A full-stack local AI chat application. Chat in real time with a locally running LLM through a streaming .NET 9 API and an Angular 21 frontend. All conversations stay on your machine — no data reaches any external AI service.
- Real-time streaming — Token-by-token rendering via Server-Sent Events with requestAnimationFrame batching at 60 fps
- Agentic tool use — Models with tool-calling support (qwen2.5, llama3.1) can browse the web to answer questions using real content
- Domain allowlist — Per-user control over which external domains the AI can fetch. 23 defaults pre-seeded (MDN, Angular, React, Stack Overflow, GitHub, Wikipedia, etc.)

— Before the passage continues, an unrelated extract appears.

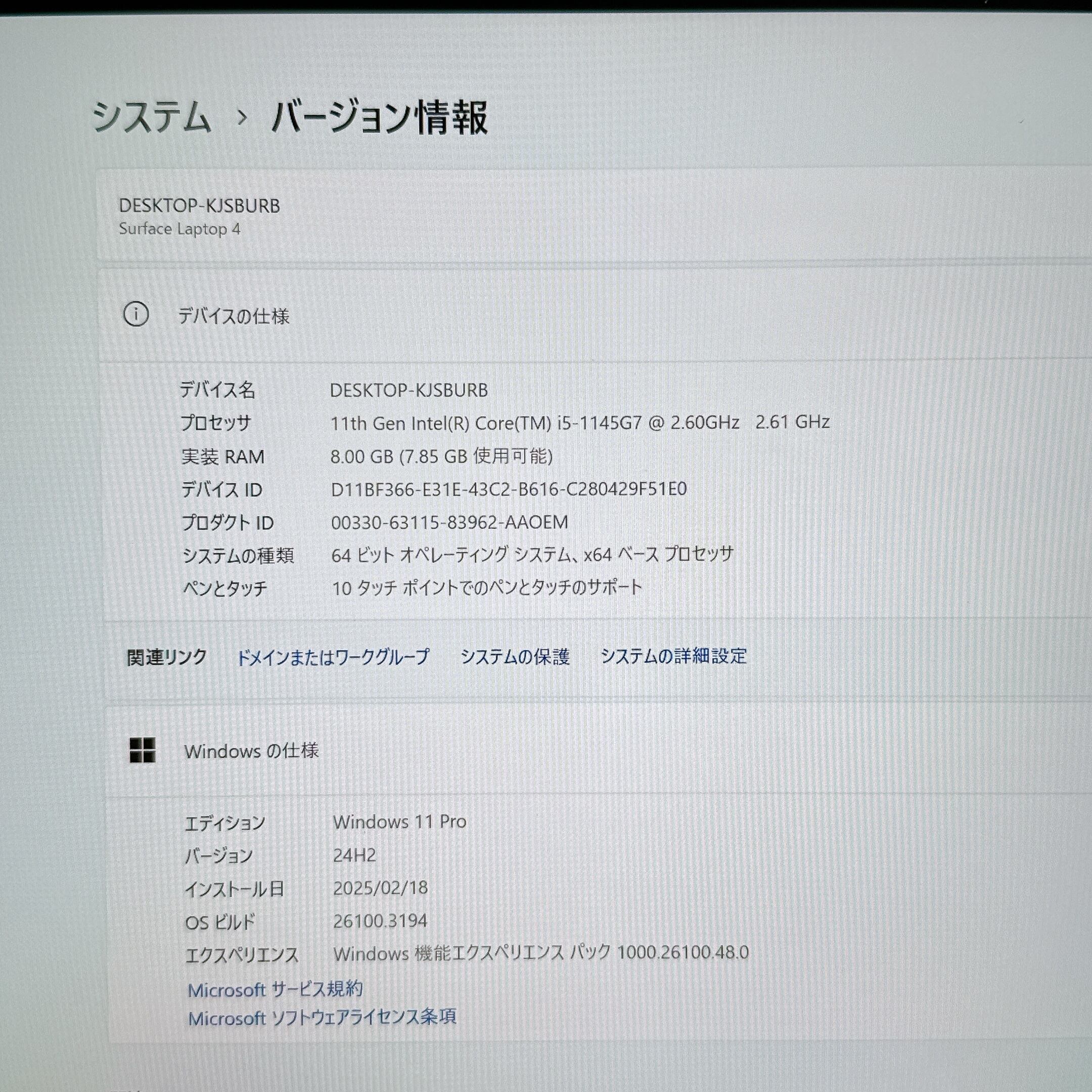
Task: Click the バージョン情報 page title
Action: pyautogui.click(x=380, y=118)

- Per-conversation model selection — Switch Ollama models per chat session without restarting the API
- JWT authentication — Signup/login with bcrypt-hashed passwords
- Conversation history — Persistent sessions with full message history in MongoDB
- SSRF protection — All outbound web fetches go through a multi-stage security validation pipeline (scheme check → private-IP rejection → allowlist → content-type → size cap)
- Internal documentation — Built-in
/docspage with live Mermaid architecture diagrams
| Layer | Technology |
|---|---|
| Frontend | Angular 21 (standalone components + signals) |
| Backend | .NET 9 Web API (C#, Clean Architecture) |
| Database | MongoDB 7+ |
| AI Engine | Ollama — qwen2.5:7b (default) |
| Auth | JWT Bearer tokens |
| Styling | Tailwind CSS v4 |
- .NET 9 SDK
- Node.js 20+ and npm 10+
- MongoDB Community Server — running on
localhost:27017 - Ollama — with at least one model pulled (see the Models & Hardware section for recommendations)
OpenChatAi runs entirely with local LLMs via Ollama. Choosing the right model matters: too small and answers are weak; too big and your machine can't load it. This section is here to save you the trial-and-error.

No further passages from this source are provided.